The problem had to be fixed by asking UIDevice if it indeed sported such a method. If no, then I would refrain from calling it and instead assume that it could not have been an iPad. You know I love category extensions, and so this became another one.
UIDevice+iPad.h
@interface UIDevice (iPad) - (BOOL) isIpad; @end |
UIDevice+iPad.m
#import "UIDevice+iPad.h" @implementation UIDevice (iPad) - (BOOL) isIpad { if ([self respondsToSelector:@selector(userInterfaceIdiom)]) { return (self.userInterfaceIdiom == UIUserInterfaceIdiomPad); } else { return NO; // cannot be iPad, OS < 3.2 } } @end |
With this in place you can safely query for iPadishness by modifying the checks to use this new method instead.
if ([[UIDevice currentDevice] isIpad]) { // iPad-specific code } |
Well, stupid mistake really. So obvious. But since Apple’s reviewers all test with 4.0 on their test iPhones they would never catch that.
UPDATE: Alexander Blach informed me that there’s actually a preprocessor macro that includes the selector checking.
if (UI_USER_INTERFACE_IDIOM() == UIUserInterfaceIdiomPad) { // iPad-specific code } |
Looking at the UIDevice.h header reveals that this actually does almost the same as the class extension I suggested. Only does it return UIUserInterfaceIdiomPhone in that case, my approach is to use a BOOL instead.
#define UI_USER_INTERFACE_IDIOM() ([[UIDevice currentDevice] respondsToSelector:@selector(userInterfaceIdiom)] ? [[UIDevice currentDevice] userInterfaceIdiom] : UIUserInterfaceIdiomPhone) |
Since I already submitted SpeakerClock 1.1.1 to Apple, I posted the remaining 1.1 promo codes. Grab and comment if you will.
Categories: Updates
This is covered in detail in the iPad Programming Guide:
http://developer.apple.com/iphone/library/documentation/General/Conceptual/iPadProgrammingGuide/StartingYourProject/StartingYourProject.html#//apple_ref/doc/uid/TP40009370-CH9-SW3
Maybe I don’t get it:
When compiling for SDK 3.1.3 should not XCode issue a warning like ‘UIDevice’ may not respond to ‘-userInterfaceIdiom’ ?
Since you can not compile for SDK 4.0 or 3.2 but install on iPhone OS 3.1.3, can you?
s2mm3I,
There is the base SDK which you compile against and an “iPhone OS Deployment Target” which can be less than the base SDK.
This means you can add all the spiffy new features of the latest SDK with the caveat that you must make sure your app doesn’t try to access those spiffy new features when being used on older iOS’es.
Just found out myself, there seems to be a target setting ‘iPhone OS Deployment Target’ which I have never used before and not seen until SDK 4.0.

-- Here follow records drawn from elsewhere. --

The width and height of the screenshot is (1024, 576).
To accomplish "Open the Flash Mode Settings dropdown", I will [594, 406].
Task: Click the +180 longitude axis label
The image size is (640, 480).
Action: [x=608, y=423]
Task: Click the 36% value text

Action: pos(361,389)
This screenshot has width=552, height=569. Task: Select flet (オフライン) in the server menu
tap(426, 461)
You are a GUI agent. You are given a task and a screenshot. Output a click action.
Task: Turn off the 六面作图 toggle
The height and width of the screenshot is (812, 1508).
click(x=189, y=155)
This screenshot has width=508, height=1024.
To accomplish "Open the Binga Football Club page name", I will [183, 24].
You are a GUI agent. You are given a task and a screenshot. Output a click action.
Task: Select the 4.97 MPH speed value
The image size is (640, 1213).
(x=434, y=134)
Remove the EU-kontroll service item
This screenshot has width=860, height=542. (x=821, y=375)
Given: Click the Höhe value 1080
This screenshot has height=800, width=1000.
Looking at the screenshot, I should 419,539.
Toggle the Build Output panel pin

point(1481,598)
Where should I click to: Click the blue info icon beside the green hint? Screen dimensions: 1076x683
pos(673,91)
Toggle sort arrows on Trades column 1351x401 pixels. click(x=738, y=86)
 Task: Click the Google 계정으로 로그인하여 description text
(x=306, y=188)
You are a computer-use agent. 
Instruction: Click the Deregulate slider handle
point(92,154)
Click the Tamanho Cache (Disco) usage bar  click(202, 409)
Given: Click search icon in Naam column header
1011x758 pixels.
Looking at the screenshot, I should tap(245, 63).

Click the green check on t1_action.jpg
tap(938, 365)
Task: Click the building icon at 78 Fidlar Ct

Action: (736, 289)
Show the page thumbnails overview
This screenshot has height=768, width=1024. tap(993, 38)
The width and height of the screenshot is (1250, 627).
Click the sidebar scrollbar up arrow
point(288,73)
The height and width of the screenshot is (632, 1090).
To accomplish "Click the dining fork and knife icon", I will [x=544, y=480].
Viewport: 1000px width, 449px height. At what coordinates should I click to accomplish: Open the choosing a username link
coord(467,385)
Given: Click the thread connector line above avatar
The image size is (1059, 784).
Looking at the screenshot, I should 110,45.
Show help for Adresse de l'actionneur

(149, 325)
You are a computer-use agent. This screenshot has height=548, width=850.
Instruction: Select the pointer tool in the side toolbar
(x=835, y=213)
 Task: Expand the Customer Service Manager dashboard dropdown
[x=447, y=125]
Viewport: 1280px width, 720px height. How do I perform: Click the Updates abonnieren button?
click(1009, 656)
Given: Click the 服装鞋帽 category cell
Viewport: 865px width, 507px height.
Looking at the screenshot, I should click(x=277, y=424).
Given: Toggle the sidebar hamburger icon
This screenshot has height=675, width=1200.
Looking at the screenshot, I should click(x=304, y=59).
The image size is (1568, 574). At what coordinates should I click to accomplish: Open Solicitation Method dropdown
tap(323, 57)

When changing that XCode gives the following hint: ‘Framework APIs that are unavailable in earlier versions will be weak-linked; your code should check for null function pointers or specific system versions before calling newer APIs. [IPHONEOS_DEPLOYMENT_TARGET]’
That is really scary! Since I do not plan to memorize all 3.2 and 4.0 API differences myself, and do not intend to make my code unreadable with ugly UI_USER_INTERFACE_IDIOM() or preprocessor macros neither.
It is a pity – the compiler really should filter such trivial errors out.